Apart from the Labubu doll in his suitcase—which I hope he has checked for bugs—the Prime Minister has come back with next to nothing. We all want cheaper tariffs for Scotch whisky, but if the Prime Minister had bothered to speak to the whisky industry, as I did two weeks ago, he would know that what it really needs is cheaper energy and lower taxes. The Prime Minister also got us visa-free travel, but China already offers that to other countries. It is not big enough for a prime ministerial visit.

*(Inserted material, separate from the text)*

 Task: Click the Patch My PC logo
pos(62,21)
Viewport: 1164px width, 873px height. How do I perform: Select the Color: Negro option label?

The worst thing was the Prime Minister claiming a glorious triumph with the lifting of sanctions on four Conservative MPs, as if he had done us a favour. Let me tell him this: those MPs were sanctioned because they stood up to China. They stood up against human rights abuses, and they stood up against a country that is spying on our MPs in a way that the Prime Minister would not dare to do. Those Members do not want to go to China. The Chinese know that. They know that they are giving him something that costs absolutely nothing. Why can the British Prime Minister not see that?

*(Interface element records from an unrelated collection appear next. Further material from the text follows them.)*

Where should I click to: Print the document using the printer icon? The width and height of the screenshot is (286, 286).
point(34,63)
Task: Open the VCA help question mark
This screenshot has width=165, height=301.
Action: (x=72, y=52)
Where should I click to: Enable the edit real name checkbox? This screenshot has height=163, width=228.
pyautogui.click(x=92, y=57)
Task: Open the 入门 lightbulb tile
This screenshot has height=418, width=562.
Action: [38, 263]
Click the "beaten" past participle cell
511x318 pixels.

I say to you, Mr Speaker, and to the whole House that, like with the Chagos islands, the Prime Minister has been played. China is about to build an enormous spy hub in the centre of London—a ransom he had to pay before he could even get on the plane. I would never allow Britain to be held over a barrel like that. Yet again, the Prime Minister has negotiated our country into a weaker position in the world. His entire economic policy is to tax businesses more, regulate them harder and make energy so expensive that we deindustrialise, and then we can import Chinese wind turbines, solar panels and batteries for electric vehicles—all manufactured in a country that builds a coal-fired power station every other week. Did he speak to the Chinese about that?
What did the Prime Minister’s trip achieve for Jimmy Lai? Nothing. Did China promise to stop fuelling Putin’s war machine in Ukraine? It does not sound like it. What did this trip achieve for the Uyghurs who are being enslaved? Absolutely nothing. Has China agreed to stop its relentless cyber-attacks? We all know the answer to that. The reality is that China showed its strength, and Britain was pushed around, literally. It is no wonder that President Xi praised the Labour party; the Conservatives stood up for Britain—we do not get pushed around.

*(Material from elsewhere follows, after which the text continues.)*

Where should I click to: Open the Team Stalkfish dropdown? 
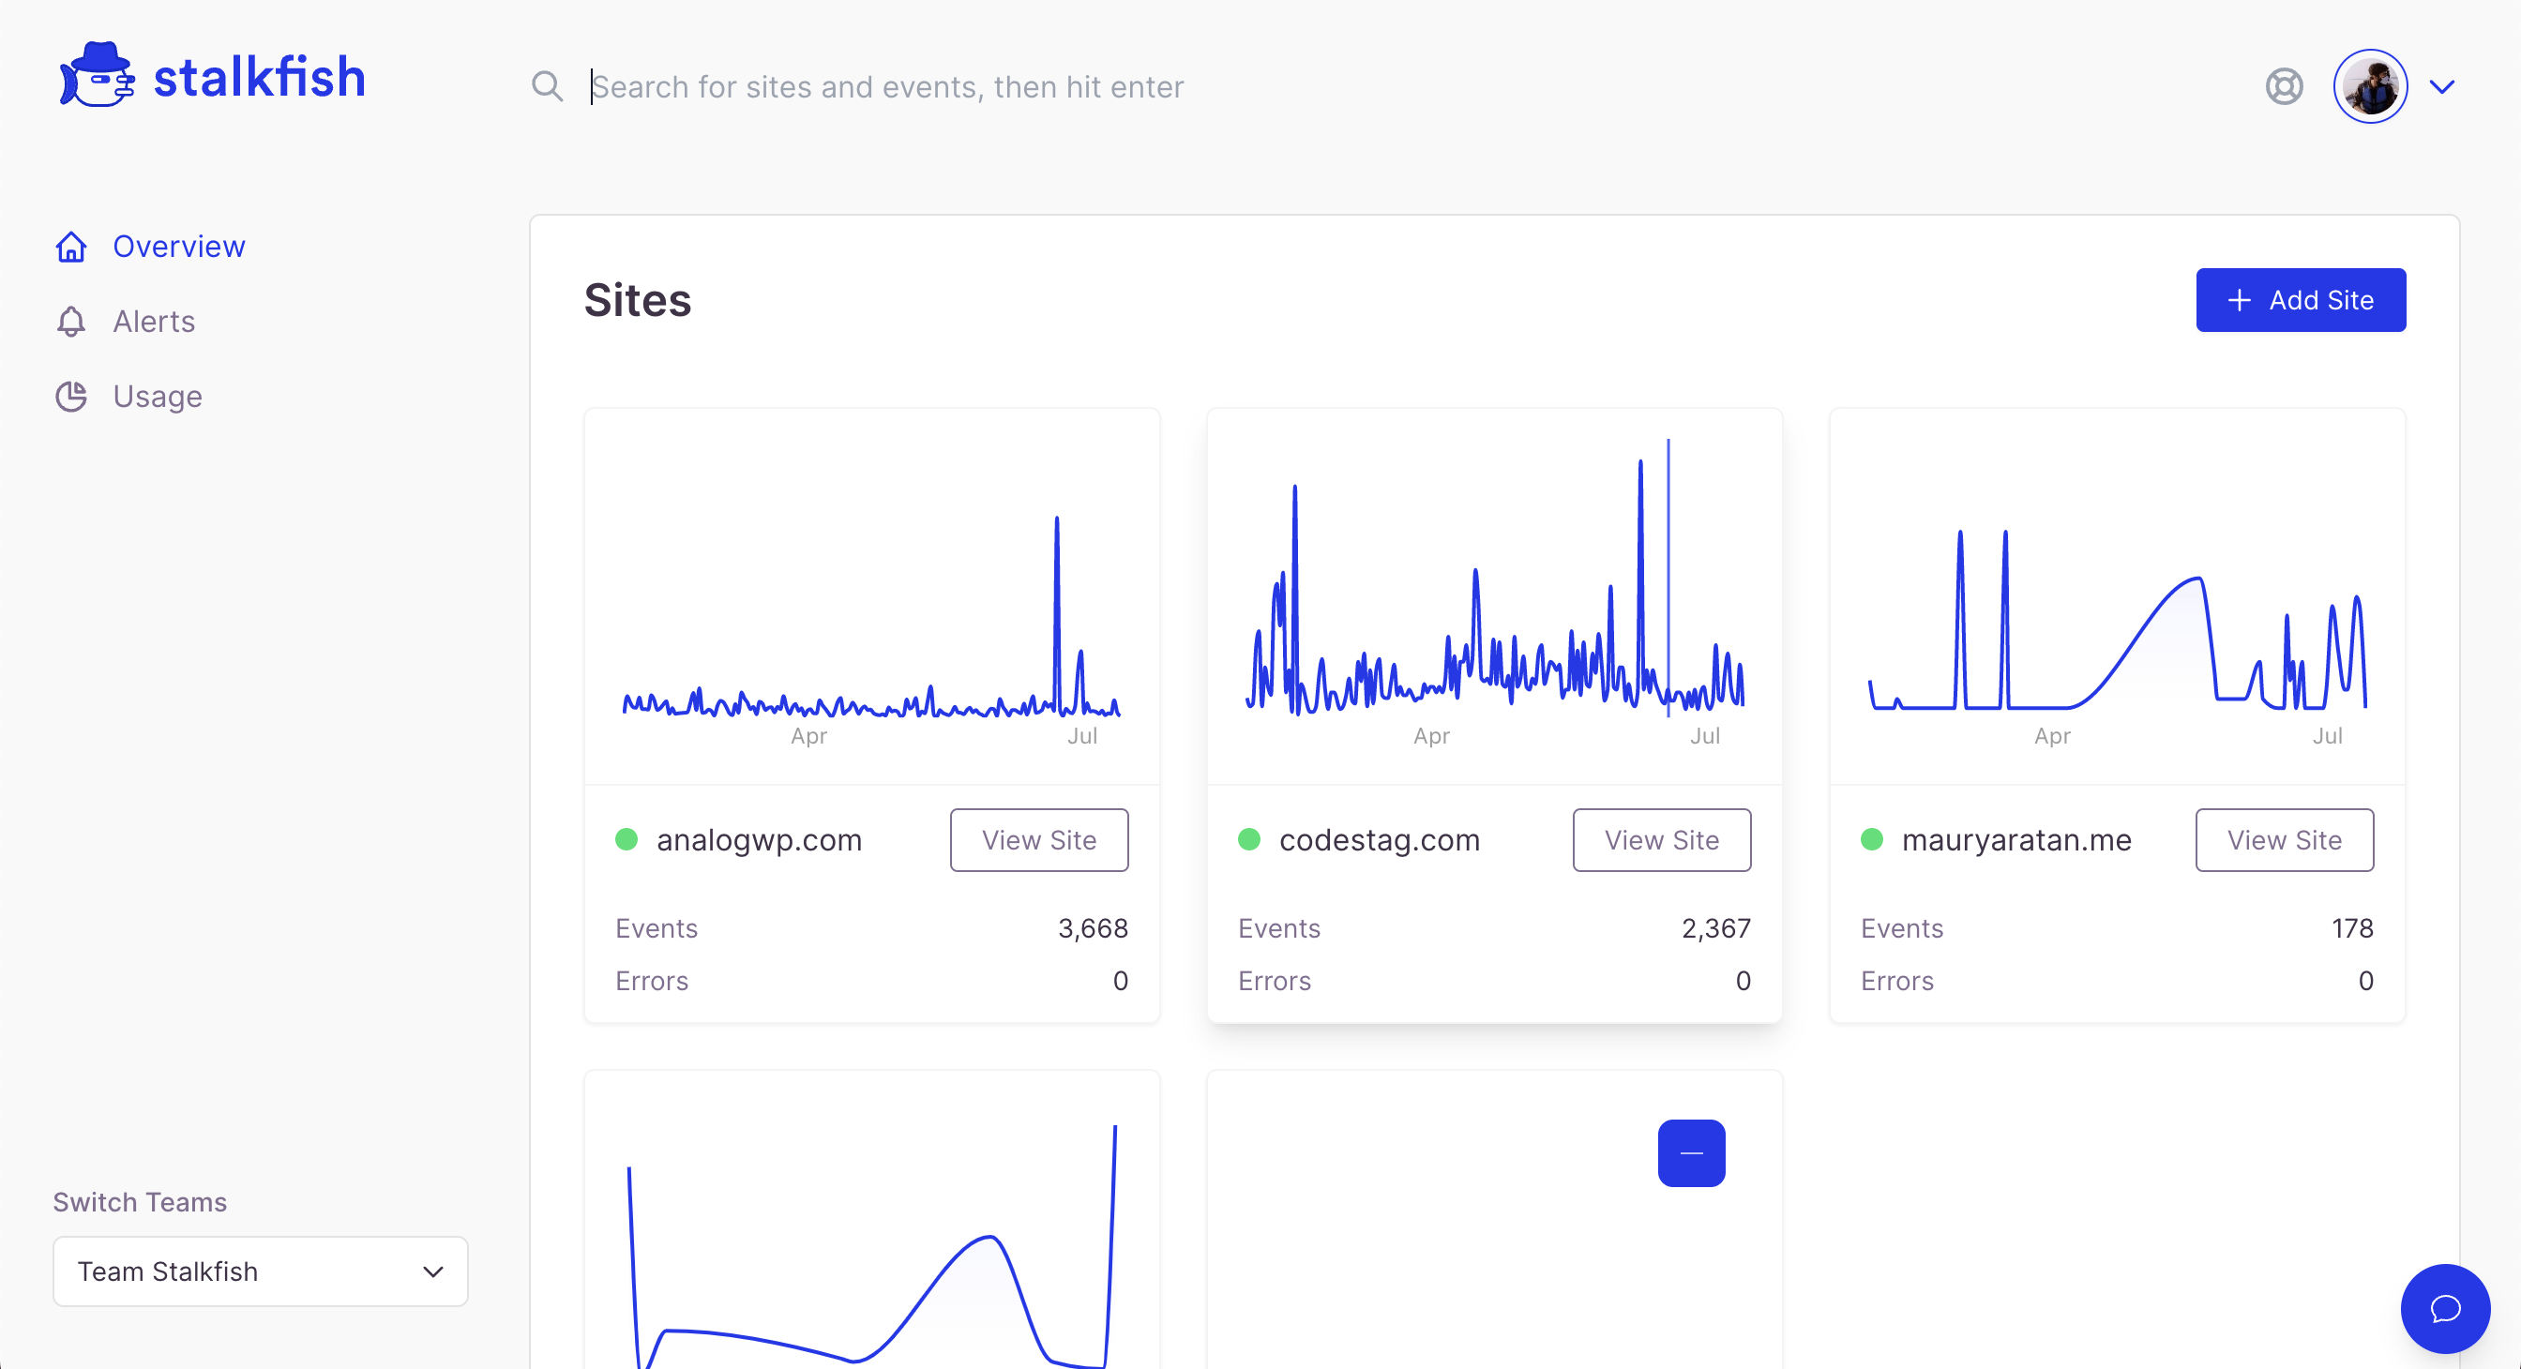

Britain is a great trading nation. Of course we should engage with other countries, even hostile ones—[Interruption.]
Yet again, the Prime Minister had to spend time on a foreign trip responding to revelations about the vile paedophile and sex trafficker Jeffrey Epstein’s relationship with Lord Mandelson. The Prime Minister has rightly said that Mandelson should resign from the other place, but since he has not, will he back a simple piece of legislation to strip him of his peerage? Surely this House could pass it tomorrow.